New Samsung 0-Click Security Threat Alert, Disable Wi-Fi Calling Now
Elite security researchers, part of the Google Project Zero team, have uncovered a total of 18 zero-days impacting devices that use Samsung Exynos modems. That’s worth repeating again: 18 zero-day vulnerabilities. Of these, four allow for what is known as internet-to-baseband remote code execution. In other words, a successful attack would involve no user interaction, a zero-click attack, and require the attacker only to know the target telephone number. What’s more, this silent and remote attack could give the threat actor access to the data flowing through the built-in Exynos modems, including calls and text messages. All without the user clicking on anything, installing anything, and without them knowing it was happening.

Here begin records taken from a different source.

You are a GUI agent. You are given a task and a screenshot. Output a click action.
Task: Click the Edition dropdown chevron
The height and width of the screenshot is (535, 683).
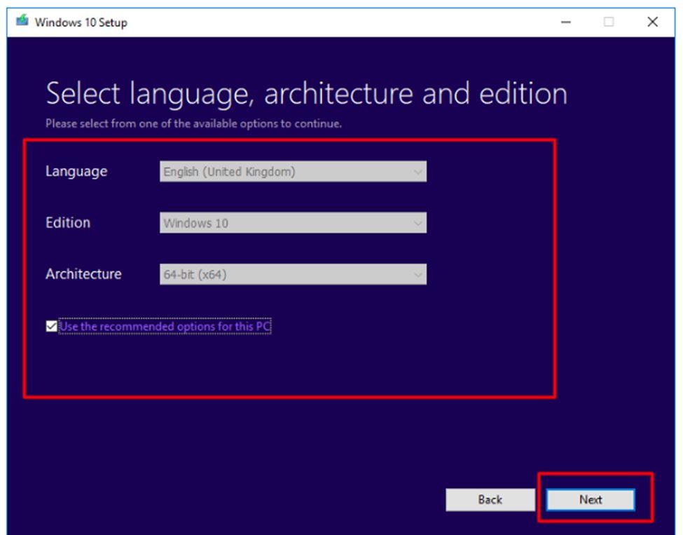pos(418,222)
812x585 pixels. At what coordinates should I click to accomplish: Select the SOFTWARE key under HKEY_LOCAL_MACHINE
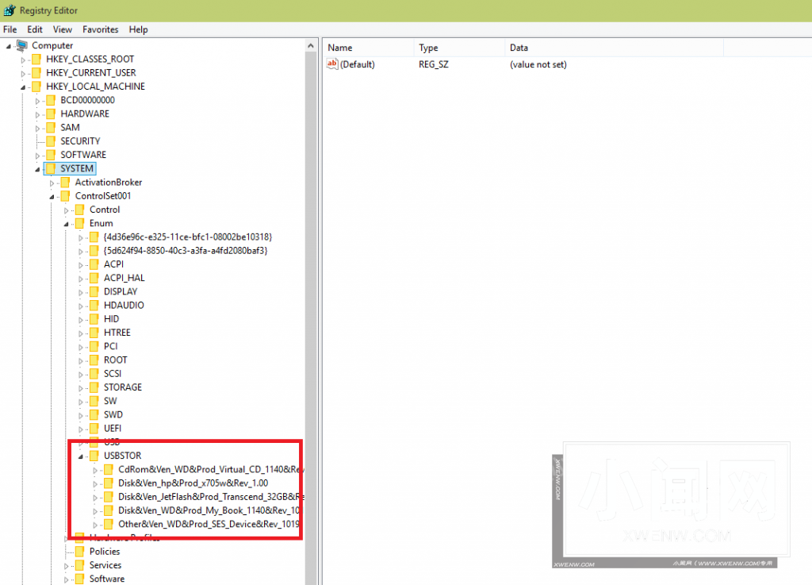[x=82, y=155]
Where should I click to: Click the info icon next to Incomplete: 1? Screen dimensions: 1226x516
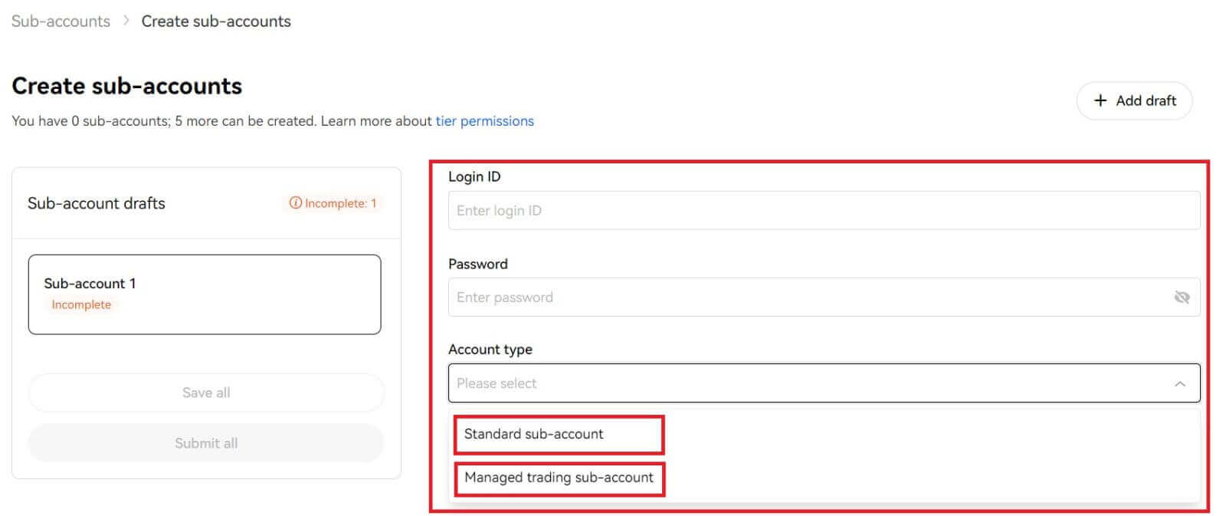pyautogui.click(x=296, y=203)
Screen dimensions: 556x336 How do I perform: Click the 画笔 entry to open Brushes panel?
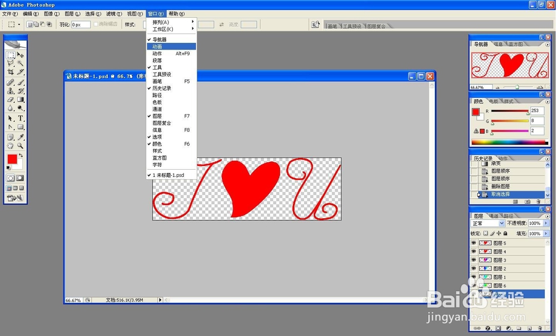(157, 81)
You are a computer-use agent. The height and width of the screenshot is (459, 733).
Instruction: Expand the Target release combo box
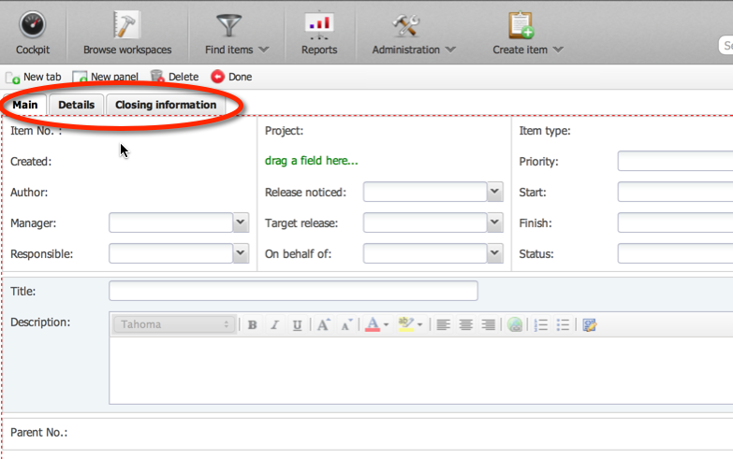tap(495, 223)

What has Google Project Zero disclosed?
Tim Willis, head of Project Zero, posting to the Project Zero blog on 16 March, revealed that between late last year and early this, the Project Zero team reported a total of 18 zero-day vulnerabilities concerning Exynos modems to Samsung. Of these, CVE-2023-24033 and three others yet to be assigned a CVE number were deemed the most serious. These are the ones that allow that code execution at the internet-to-baseband level to be executed ‘silently and remotely.’

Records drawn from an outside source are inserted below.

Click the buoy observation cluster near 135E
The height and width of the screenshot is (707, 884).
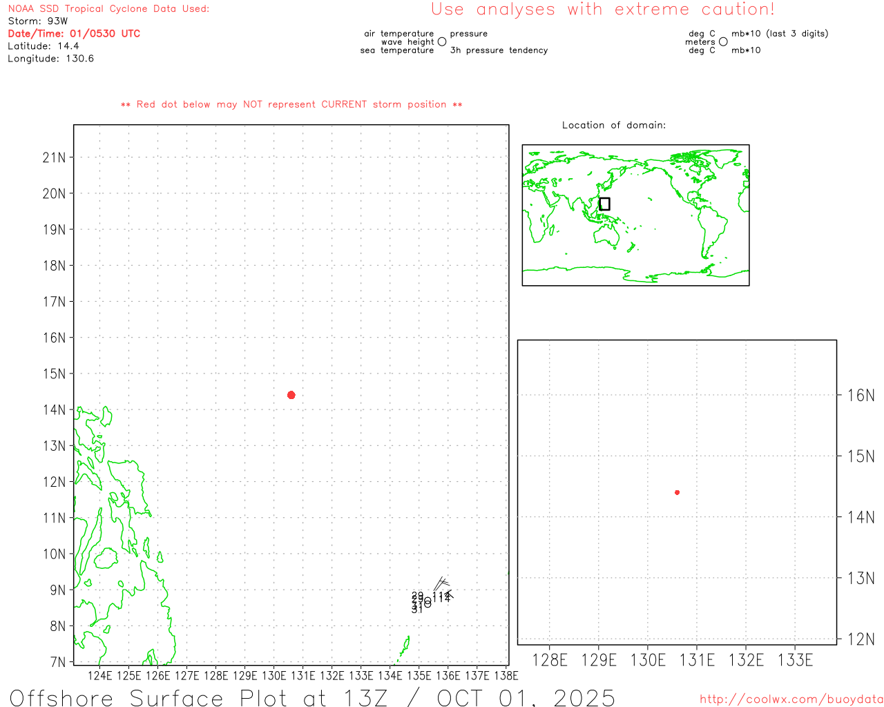coord(423,601)
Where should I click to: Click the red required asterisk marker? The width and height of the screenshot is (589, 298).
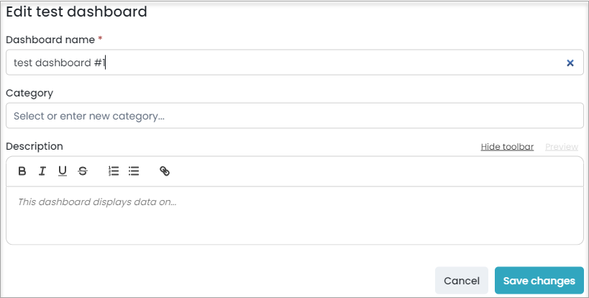click(100, 38)
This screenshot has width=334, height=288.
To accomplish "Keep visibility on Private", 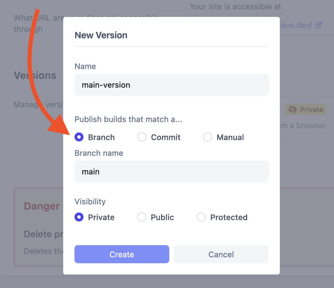I will (x=79, y=217).

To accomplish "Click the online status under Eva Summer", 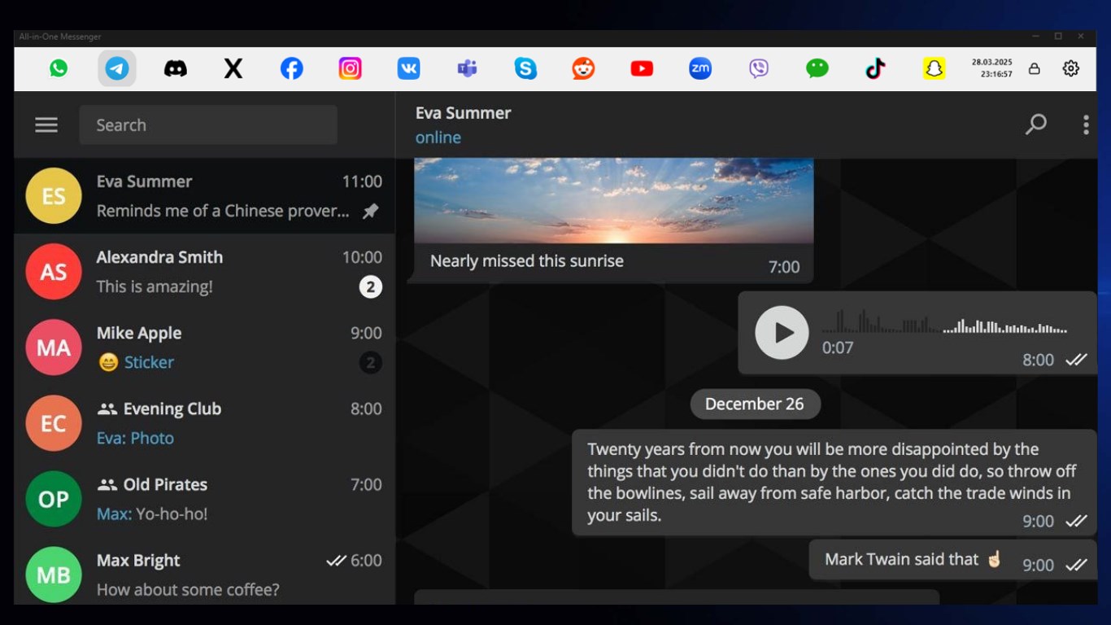I will click(438, 137).
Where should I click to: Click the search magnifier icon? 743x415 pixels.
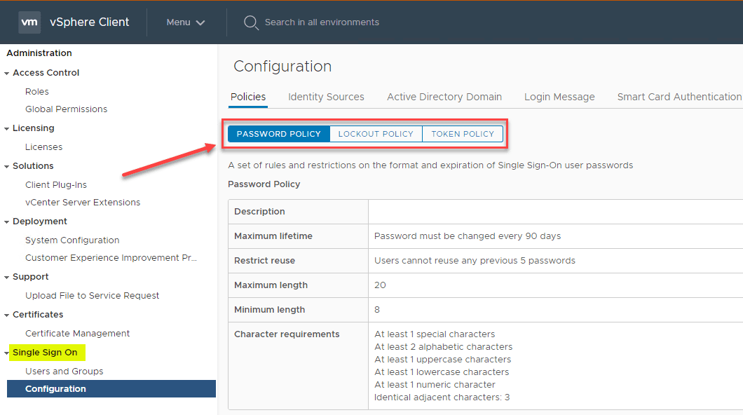click(x=250, y=22)
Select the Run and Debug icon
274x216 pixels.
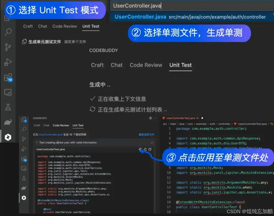pos(8,62)
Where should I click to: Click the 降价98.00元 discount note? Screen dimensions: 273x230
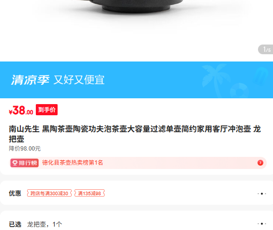coord(25,149)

“Tests conducted by Project Zero confirm that those four vulnerabilities allow an attacker to remotely compromise a phone at the baseband level with no user interaction and require only that the attacker know the victim’s phone number,” Willis posted. “With limited additional research and development, we believe that skilled attackers would be able to quickly create an operational exploit to compromise affected devices silently and remotely.”
What devices are impacted by CVE-2023-24033?
A Samsung Semiconductor security update lists the following chipsets as being affected by the zero-days:
- Exynos 850
- Exynos 980
- Exynos 1080
- Exynos 1280
- Exynos 2200
- Exynos Modem 5123
- Exynos Modem 5300
- Exynos Auto T5123
Meanwhile, Project Zero lists the following products as likely to be impacted:
- Mobile devices from Samsung: S22, M33, M13, M12, A71, A53, A33, A21, A13, A12 and A04 series
- Mobile devices from Vivo: S16, S15, S6, X70, X60 and X30 series
- Mobile devices from Google: Pixel 6 and Pixel 7 series
- Any wearables that use the Exynos W920 chipset
- Any vehicles that use the Exynos Auto T5123 chipset
It should be noted that some devices, such as the Samsung S22 series, sold outside of Europe will likely be using the Qualcomm chipset and modem rather than Exynos, and so not affected by this security alert.
What do Samsung and Google Pixel owners need to do?
While the Google Pixel devices are already protected by the March 2023 security update, the Samsung ones have yet to be patched, despite the researchers giving the company 90 days to do so.
Google Project Zero has warned that given the seriousness of the threat, users should protect themselves by “turning off Wi-Fi calling and Voice-over-LTE (VoLTE) in their device settings” until a security patch is available.
I have reached out to Samsung for a statement regarding when users can expect to see the vulnerabilities patched. I will update this article as soon as I have heard back.